Çalışma talimatı 1: Anne sütü ile kanser arasındaki ilişkiyi anlatan habere göre, 6 aydan uzun süre yeterli miktarda anne sütüyle beslenen çocuklarda ne daha güçlü oluyor?
Çalışma talimatı 2: Anne sütünün kanserden koruduğunu anlatan haberi, son cümlesinden sonra sürdürün.

Çıkarılan metin:
※

Prof. Dr. Hakan Karagöl: Anne sütü, anne ve bebeği kanserden koruyor
Abone olOnkoloji Uzmanı Prof. Dr. Hakan Karagöl, anne sütünün hem anneyi hem de bebeği kanser riskinden koruduğunu söyledi. Karagöl, “Anne sütü emen çocuklar daha zeki oluyor ve süt, çocuklarda görülebilecek birçok hastalığı engelliyor” dedi.
Anne sütünün içerdiği dokosaheksanoyik asit nedeniyle öğrenme,
dikkat, hafıza gibi kognitif fonksiyonların anne sütü emen
çocuklarda daha iyi olması sebebiyle bu çocukların daha zeki olduğu
belirten Emsey Hosital Onkoloji Uzmanı Prof. Dr. Hakan Karagöl,
anne sütünün çocuklarda görülebilecek birçok hastalığı
engellediğinin de altını çizdi. Karagöl, “Anne sütü, bebeklerin
sağlıklı büyümesi için en değerli besindir. İçeriğinde; çocuğun
büyümesine katkı sağlayan büyüme faktörleri, çocuğun bağışıklık
sisteminin uyarılmasında görevli bağışıklık sistemi hücreleri ve
maddeleri, protein, yağ, karbonhidrat ile vitamin ve mineraller
vardır. 6 aydan uzun süre yeterli miktarda anne sütü ile beslenen
çocuklarda; doğum sonrası barsak gelişimi daha güçlü oluyor”
ifadelerini kullandı.
Enfeksiyona bağlı ölümlere engelliyor
Emsey Hospital Onkoloji Uzmanı Prof. Dr. Hakan Karagöl bilimsel çalışmaların bebeklerin 6 aydan uzun süre ve yeterli miktarda anne sütü ile beslenmesi gerektiğini gösterdiğini dile getirdi.

※

Çıkarılan bilgiler:
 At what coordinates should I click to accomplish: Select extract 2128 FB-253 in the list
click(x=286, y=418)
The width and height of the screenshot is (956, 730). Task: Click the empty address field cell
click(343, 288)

※

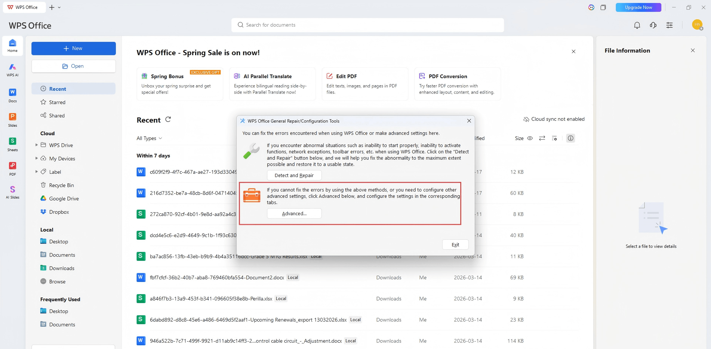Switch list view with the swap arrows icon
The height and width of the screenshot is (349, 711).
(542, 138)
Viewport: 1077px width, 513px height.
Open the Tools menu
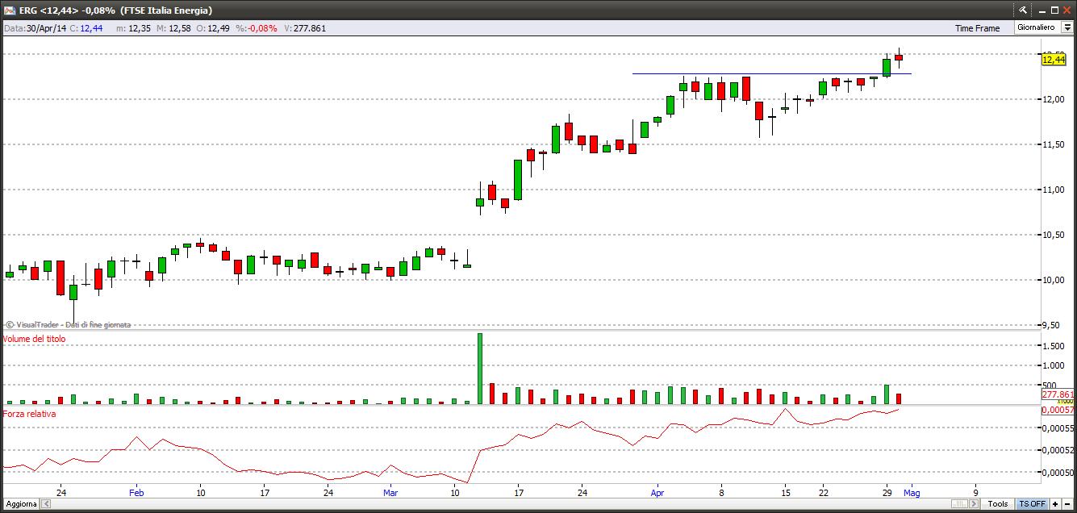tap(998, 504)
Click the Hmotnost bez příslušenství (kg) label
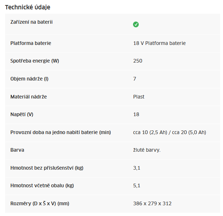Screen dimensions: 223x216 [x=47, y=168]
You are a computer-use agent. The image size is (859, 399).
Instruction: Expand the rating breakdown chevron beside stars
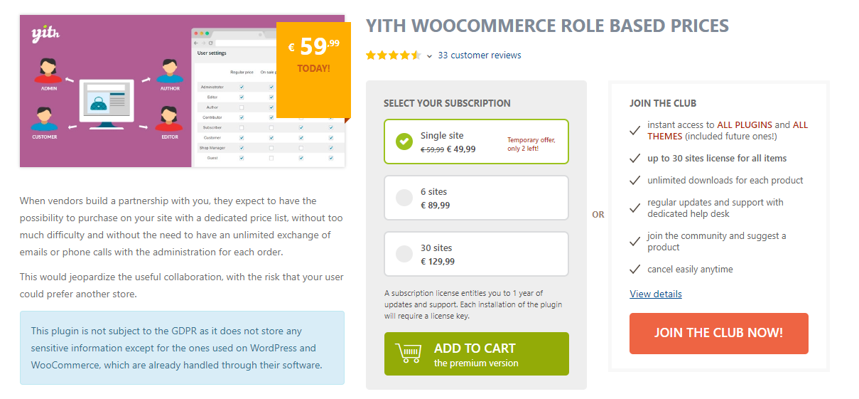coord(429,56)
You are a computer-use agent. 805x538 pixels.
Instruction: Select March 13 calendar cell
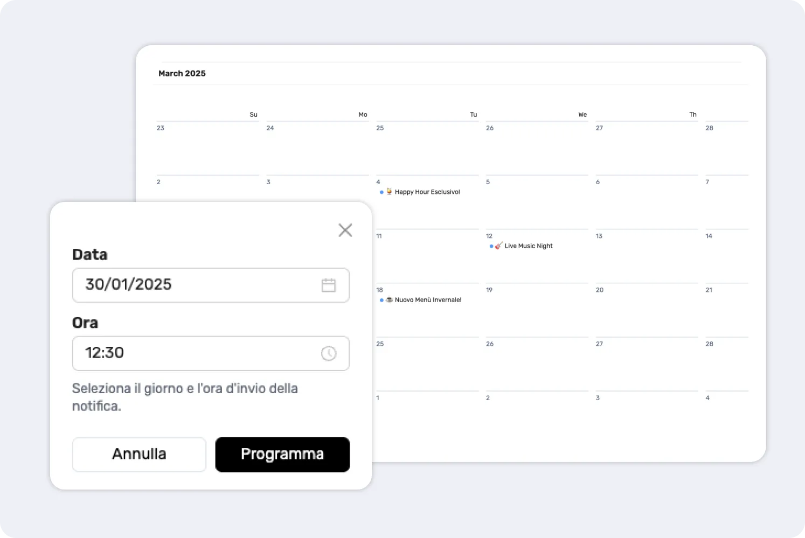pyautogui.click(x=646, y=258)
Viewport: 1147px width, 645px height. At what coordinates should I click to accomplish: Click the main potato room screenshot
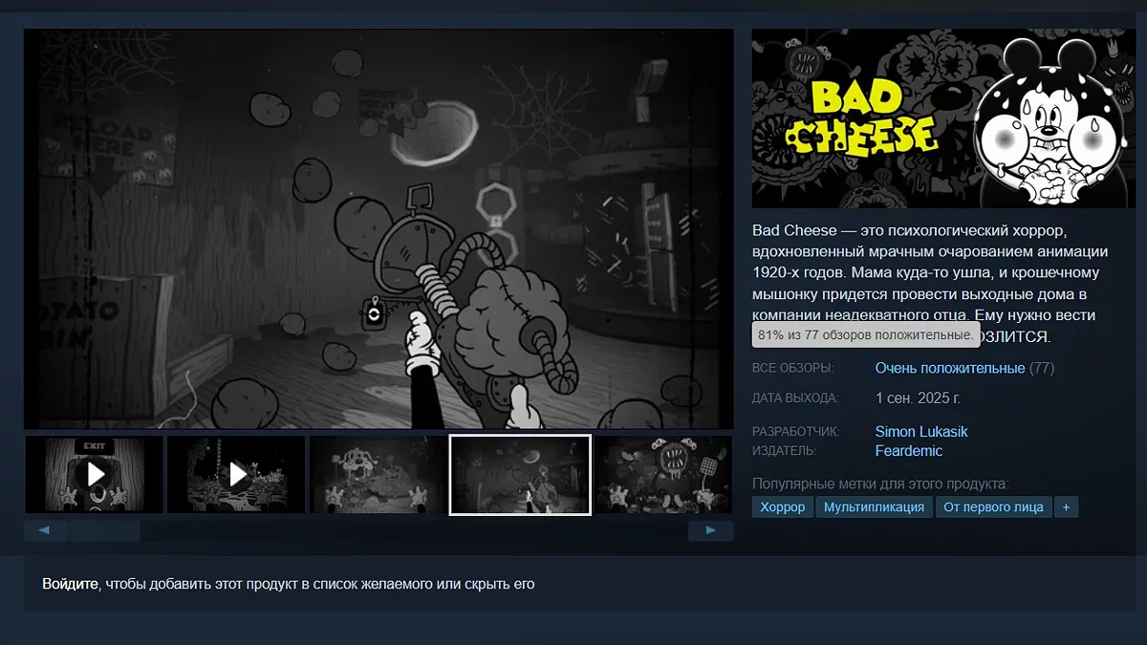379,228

※

Yazılı cevap 1: Doğum sonrası barsak gelişimi daha güçlü oluyor.

Yazılı cevap 2:
Prof. Dr. Karagöl; “Anne sütü, erken doğmuş bebeklerde
enfeksiyona bağlı ölüm riskini azaltıyor. 3 ay anne sütü ile
beslenen bebeklerde ishal, orta kulak iltihabı, solunum yolu
enfeksiyonu gelişme riski de azalıyor ve en az 4 ay anne sütü ile
beslenenlerde anne sütü ile bağışıklık sistemi uyarıldığı ve
düzenlediği için astım, alerjik cilt hastalığı gibi alerjik
olayların 3 yaşına kadar daha az olduğu gözlemleniyor. Çölyak
hastalığı denilen barsak hastalığı ve şeker hastalığının anne sütü
ile beslenen çocuklarda daha az görüldüğü de belirlenmiştir.
Ayrıca, çocuk ve ergenlik döneminde şişmanlık riski, erişkinlikte
ise hipertansiyon ve kolesterol yüksekliği riski anne sütü ile
yeterince beslenmiş kişilerde daha az görülüyor” diye konuştu.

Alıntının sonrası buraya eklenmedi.